§ Written exercise
Please change "particular element" to "specific element" in the entries starting at the line that contains "Find the location" and ending at the line that contains "coordinates (964, 36).", and give back only those lines with nothing else altered. Leave the pictures out.

§ Material to process
'''

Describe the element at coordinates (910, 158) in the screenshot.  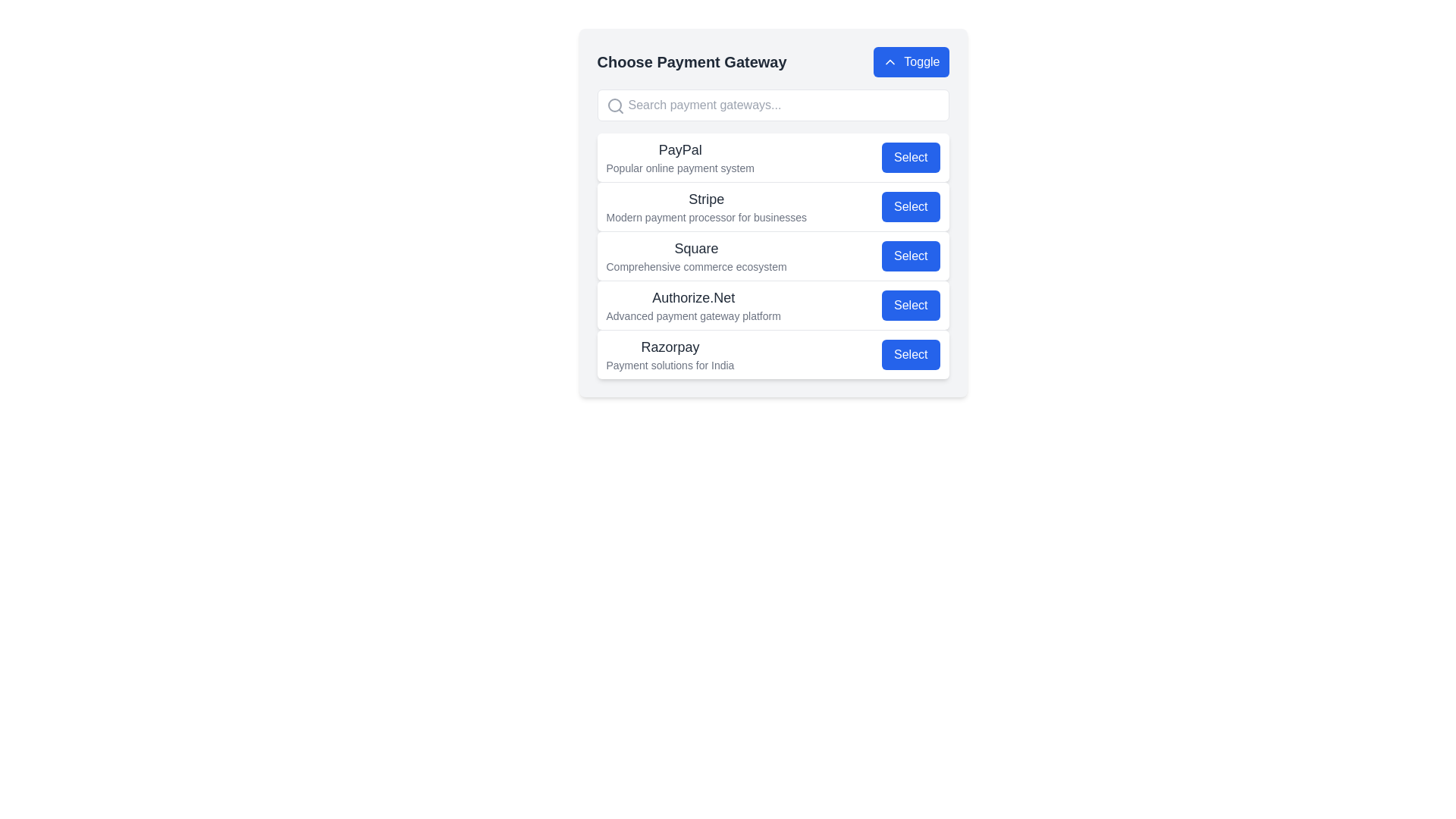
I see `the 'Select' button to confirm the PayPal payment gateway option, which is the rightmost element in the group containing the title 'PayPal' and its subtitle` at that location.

'''
'''

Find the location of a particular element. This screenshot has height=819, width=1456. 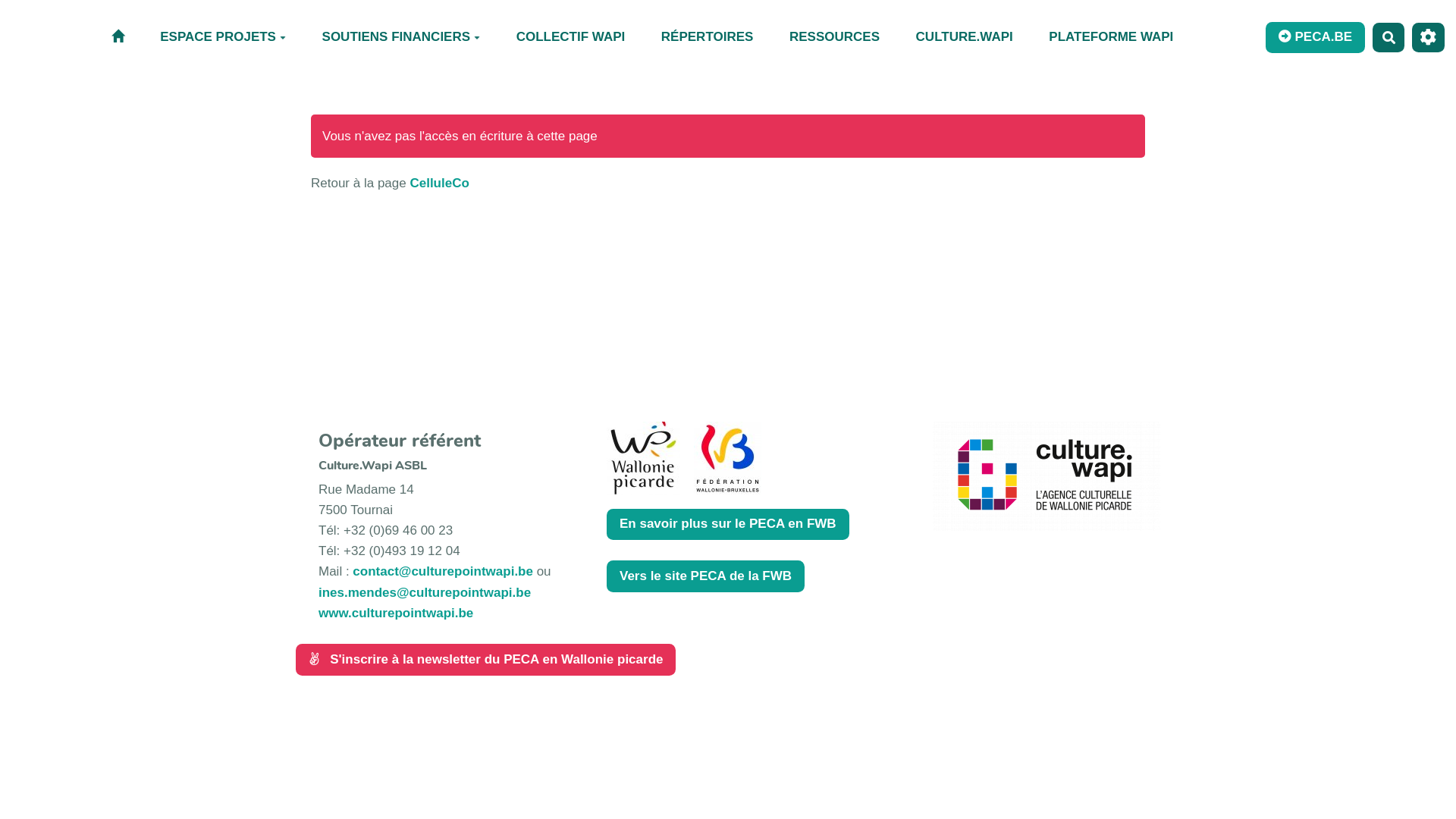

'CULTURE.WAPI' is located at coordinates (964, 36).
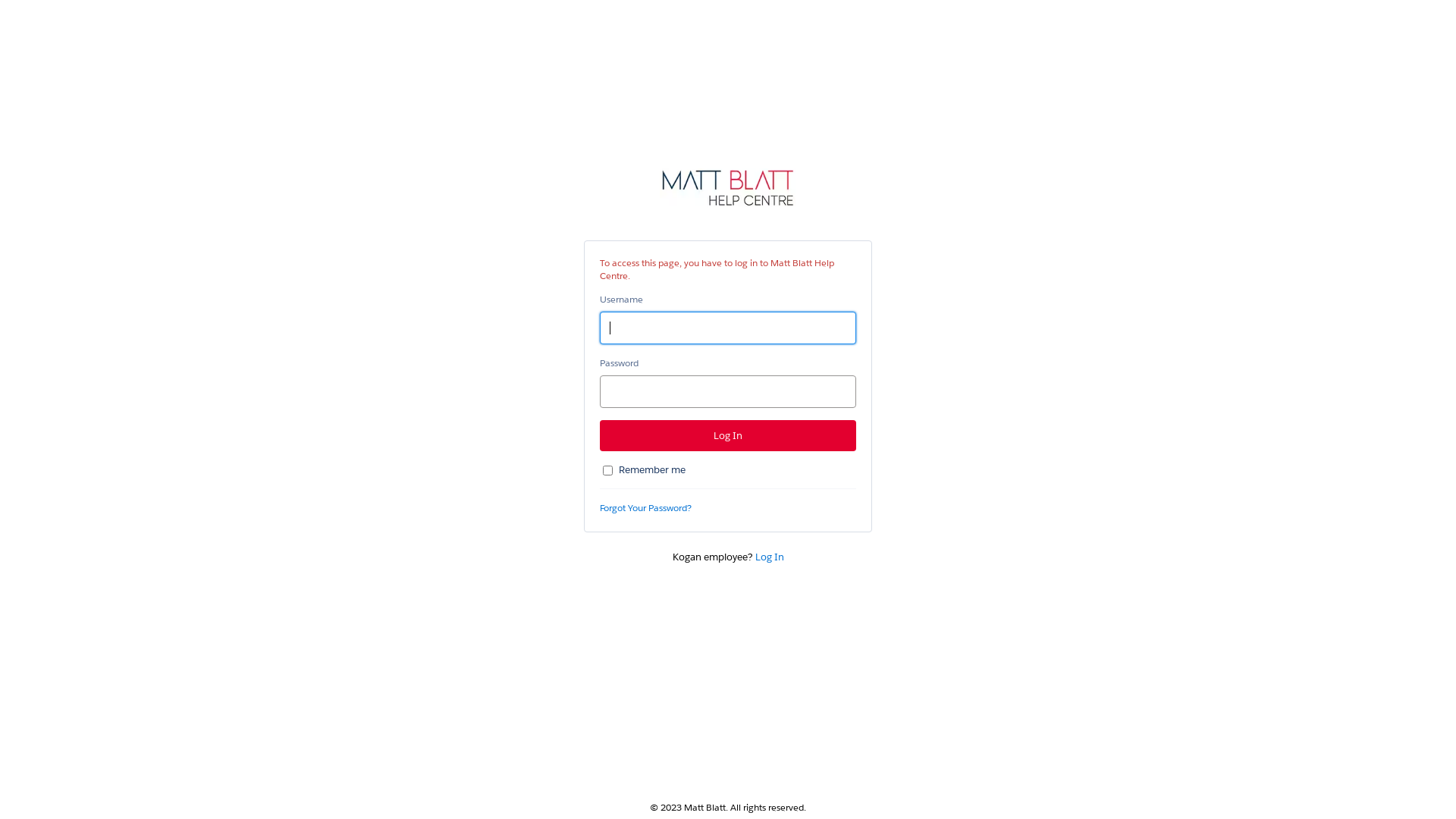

'''
'''

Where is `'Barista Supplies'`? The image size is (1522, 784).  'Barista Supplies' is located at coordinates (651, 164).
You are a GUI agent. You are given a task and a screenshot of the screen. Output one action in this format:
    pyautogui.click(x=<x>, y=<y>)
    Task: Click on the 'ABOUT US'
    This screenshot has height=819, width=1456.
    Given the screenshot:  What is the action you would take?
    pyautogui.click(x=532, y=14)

'''

§ Written response
Find the location of a specific element. This screenshot has height=819, width=1456. 

'CULTURE.WAPI' is located at coordinates (964, 36).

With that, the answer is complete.